[What needs to be done]: In the material below, find the span from the line with "Task: Collapse the" to the line with "This screenshot has height=370, width=568." and transcribe only those lines, exactly, ends included, without the pictures.

[Exercise data]

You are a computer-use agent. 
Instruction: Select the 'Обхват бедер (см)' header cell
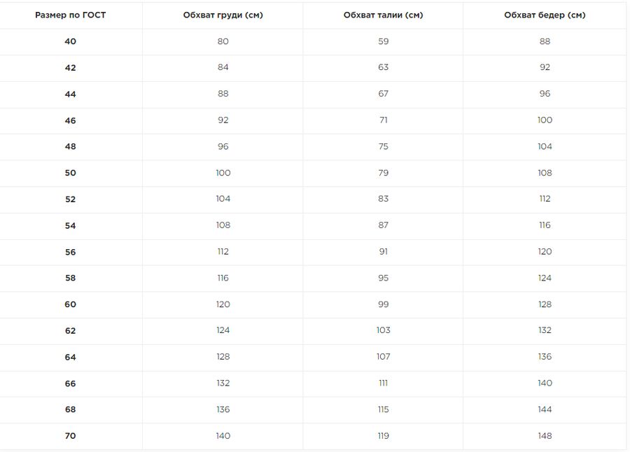tap(545, 15)
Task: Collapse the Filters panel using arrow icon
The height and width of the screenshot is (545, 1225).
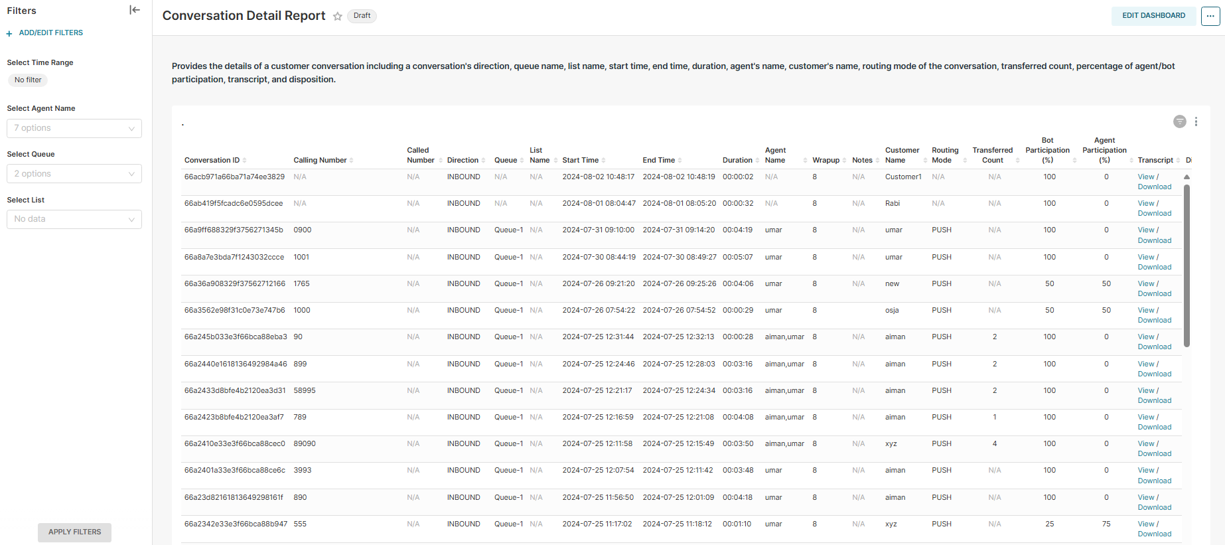Action: point(135,10)
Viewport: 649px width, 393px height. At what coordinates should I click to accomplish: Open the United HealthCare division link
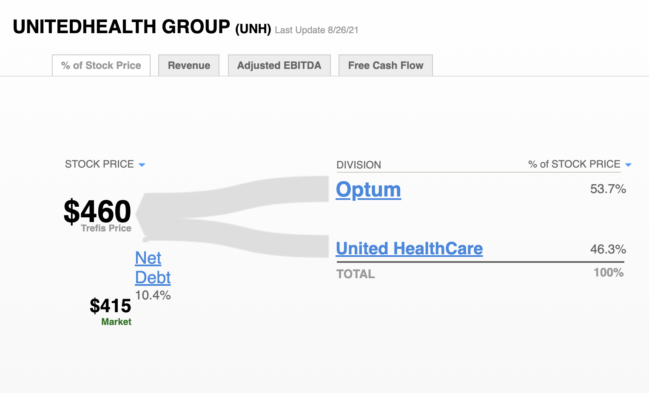410,248
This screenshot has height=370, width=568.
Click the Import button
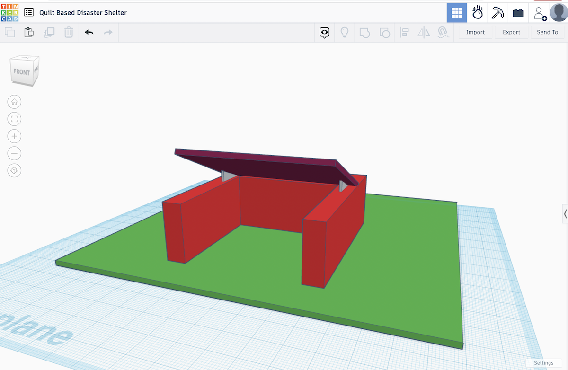pos(475,32)
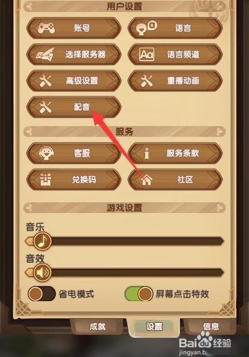
Task: Open the 配音 voice-over settings
Action: point(74,107)
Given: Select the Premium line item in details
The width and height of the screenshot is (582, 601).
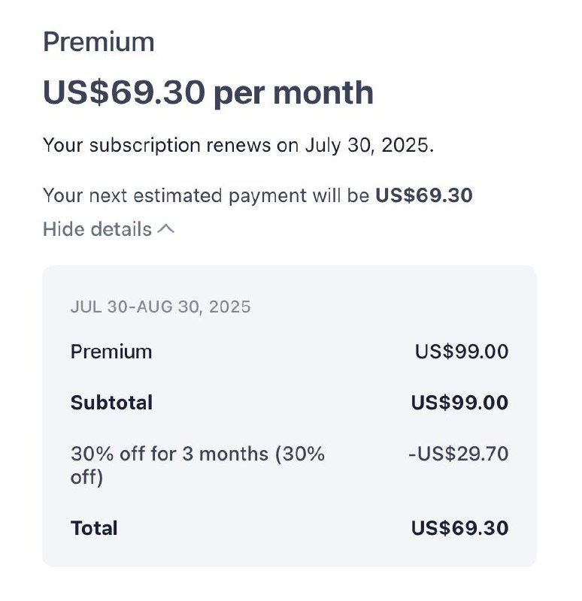Looking at the screenshot, I should pyautogui.click(x=111, y=352).

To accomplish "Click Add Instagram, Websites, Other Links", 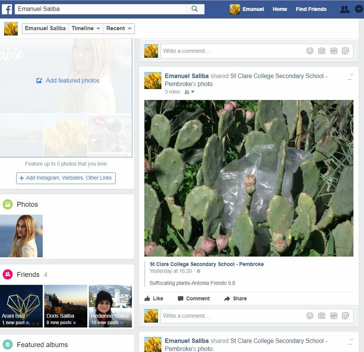I will (x=66, y=178).
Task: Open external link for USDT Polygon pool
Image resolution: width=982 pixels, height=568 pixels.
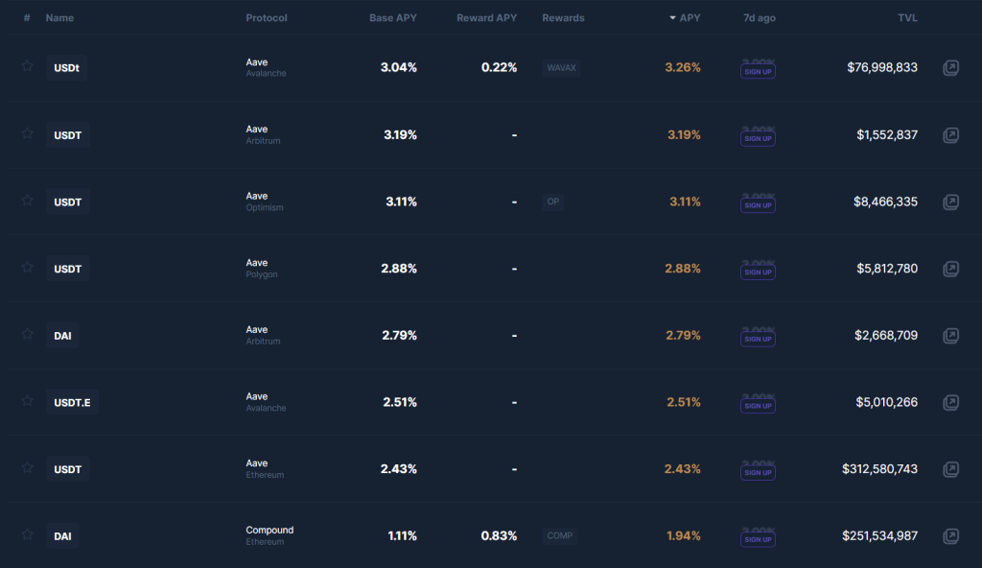Action: tap(950, 269)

[/Exercise data]

[Reply]:
Task: Collapse the Filters panel using arrow icon
The height and width of the screenshot is (545, 1225).
Action: point(135,10)
Viewport: 649px width, 393px height. At what coordinates should I click to accomplish: Open the United HealthCare division link
410,248
This screenshot has height=370, width=568.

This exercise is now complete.